Another vote for a HSS strat from me.
#15
Quote by webwarmiller
Another vote for HSS pup setup. You really can't beat a used MIM HSS strat.....can find them all day for $250 and occasionally $200.


this is true but you dont even have to get MIM. some squiers will be fine. even the lyon pro series by washburn is okay. my friend has one and its nothin special but it was built very well. he got his for 150 at a pawn shop, so on craigslist or watever you can probably grab one for 120.

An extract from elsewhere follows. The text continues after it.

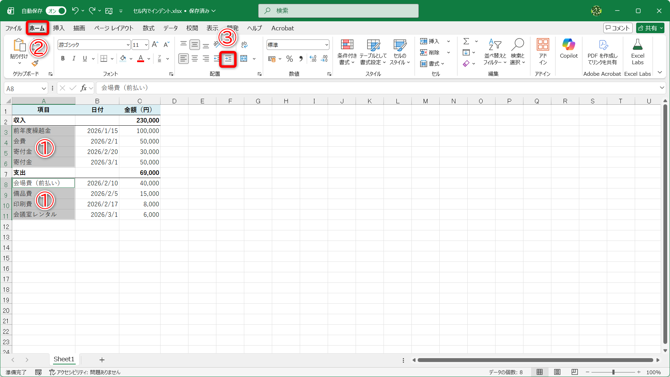The width and height of the screenshot is (670, 377).
Task: Apply percent style number format
Action: point(289,59)
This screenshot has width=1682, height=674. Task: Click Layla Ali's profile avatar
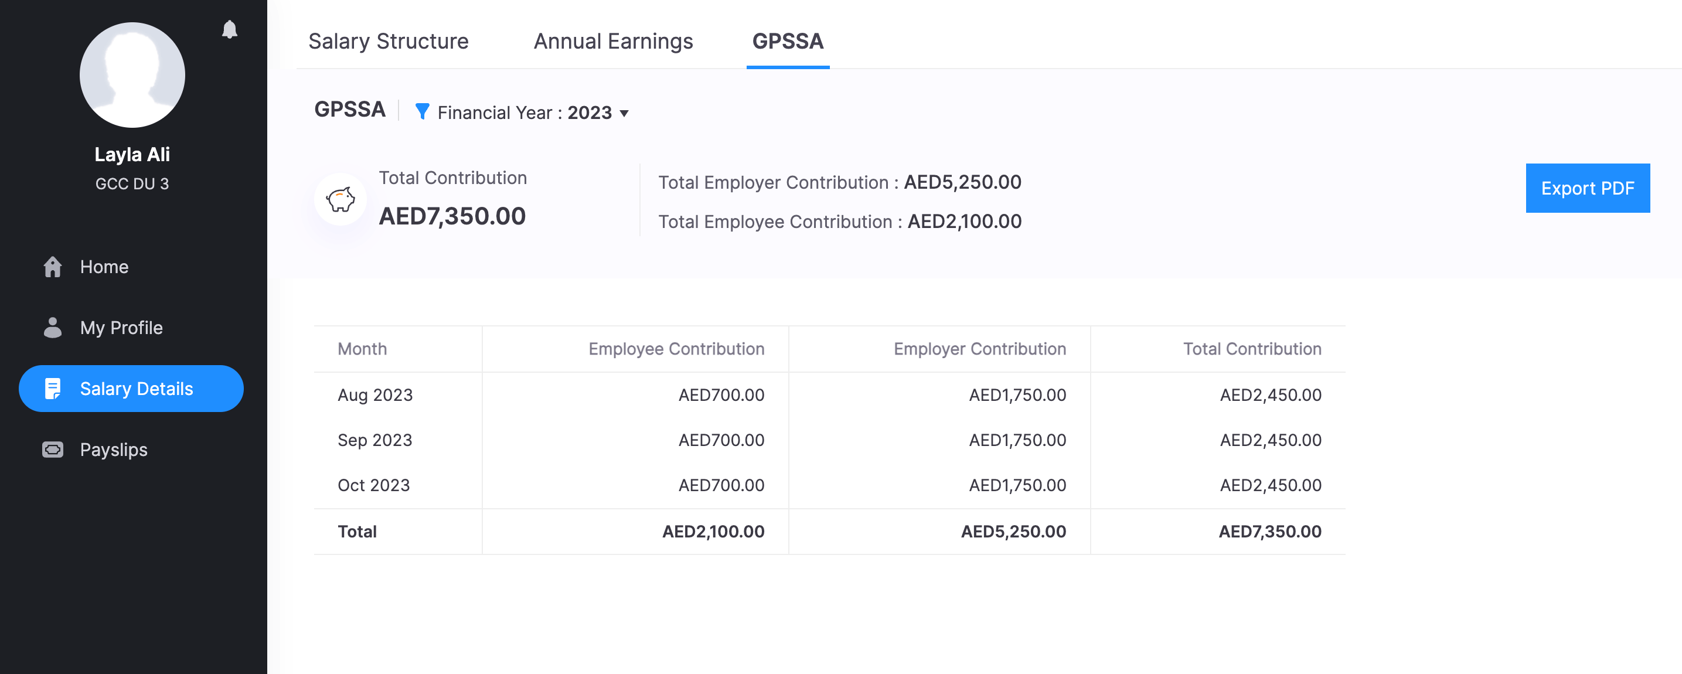(132, 75)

the HSS is especialy cool if your a beginner. I prefer single coils. some ppl love humbuckers to death. if your a beginner with a HSS your gettin both so thats cool.
TS, wat are you planning to do with your guitar playing?
if your a bedroom player, then you can get a smaller amp and better guitar.
#16
I don't know about about your categorization, but I play music from those 3 bands with my Ibanez guitars.

I say HSS too.
Kaguya: Ibanez GRX20 - Coil-split handwound Humbuckers
Isabelle: Fender 50's Road Worn Strat signed by AutoVaughn
Selene: Ibanez RG2EX1
Blackstar HT-5
#18
Quote by webwarmiller
Another vote for HSS pup setup. You really can't beat a used MIM HSS strat.....can find them all day for $250 and occasionally $200.

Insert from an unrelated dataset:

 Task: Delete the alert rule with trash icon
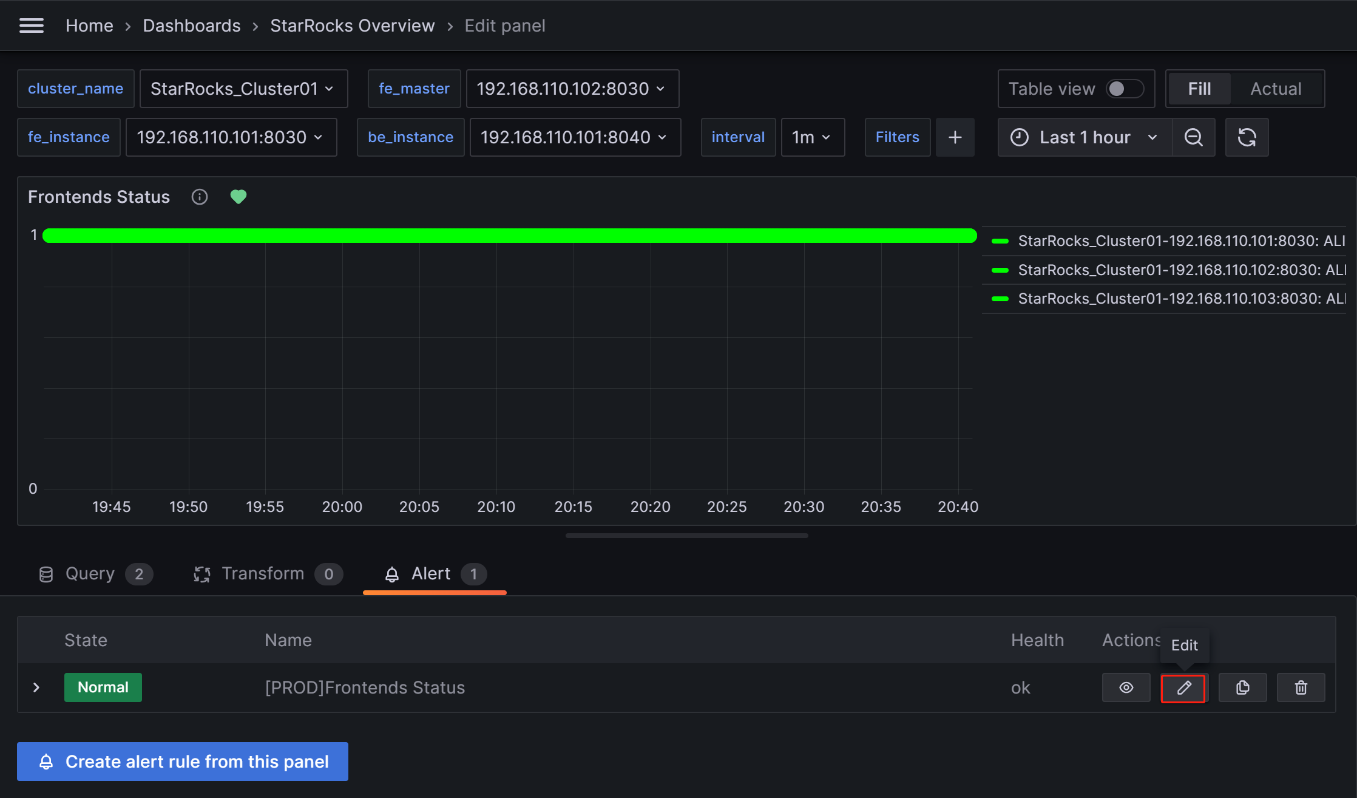[1301, 687]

250$ ? Working one ? Where?
#19
I recommend a HSS strat as well.

And styles don't call for specific body shapes -- the shape of a guitar is completely irrelevant to it's tone. A Les Paul made out of the same wood as an Ibanez RG will not sound like a LP, even though it shares the look of other LP's. A shape is mostly for aesthetic and comfort preferences.

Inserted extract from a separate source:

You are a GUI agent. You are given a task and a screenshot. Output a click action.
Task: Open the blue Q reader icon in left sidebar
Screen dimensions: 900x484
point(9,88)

Any guitar can be played for any genre of music, even if the tonewood or pickups aren't what is found most suitable...tone is, to me, in order of importance:

1- how you play - the dynamics and nuances of your playing are the biggest difference to my ears.

2- your amp - how your amp can capture your dynamics and nuances are almost as equally important, but if the characteristics of playing your style isn't there, it won't matter how good (or bad) your amp is.

3- your pickups - the pickups make a huge difference in the sound...try all sorts of different outputs. I find higher outputs to be more suited for metal, as they offer more gain from the get-go, but I prefer lower output, as to me they give the truest signal.

4- the tone wood - the tonewood is also very important...lots of players have very specific desires, I think however as long as the tonewood is high quality, it will really give a guitar it's own tone and therefore I don't always seek out a specific one, I just listen to it with unbiased ears.


Even though I definitely do recommend an HSS strat, I recommend you go out and try all sorts of guitars and find what you find most comfortable. I find strats very comfortable and easy to play, and LP's are an absolute chore for me to play -- you may be the opposite.

In the end, you will always be most comfortable with what you've been playing for a long time, so pick out something that you think will have a lasting effect on your future choice of guitars -- If you will eventually want a Gibson LP Custom, playing a strat for years will definitely make you change your mind when that time finally comes.
Quote by AlanHB
As for the guitarist being a wanker - he's a guitarist. Get used to it.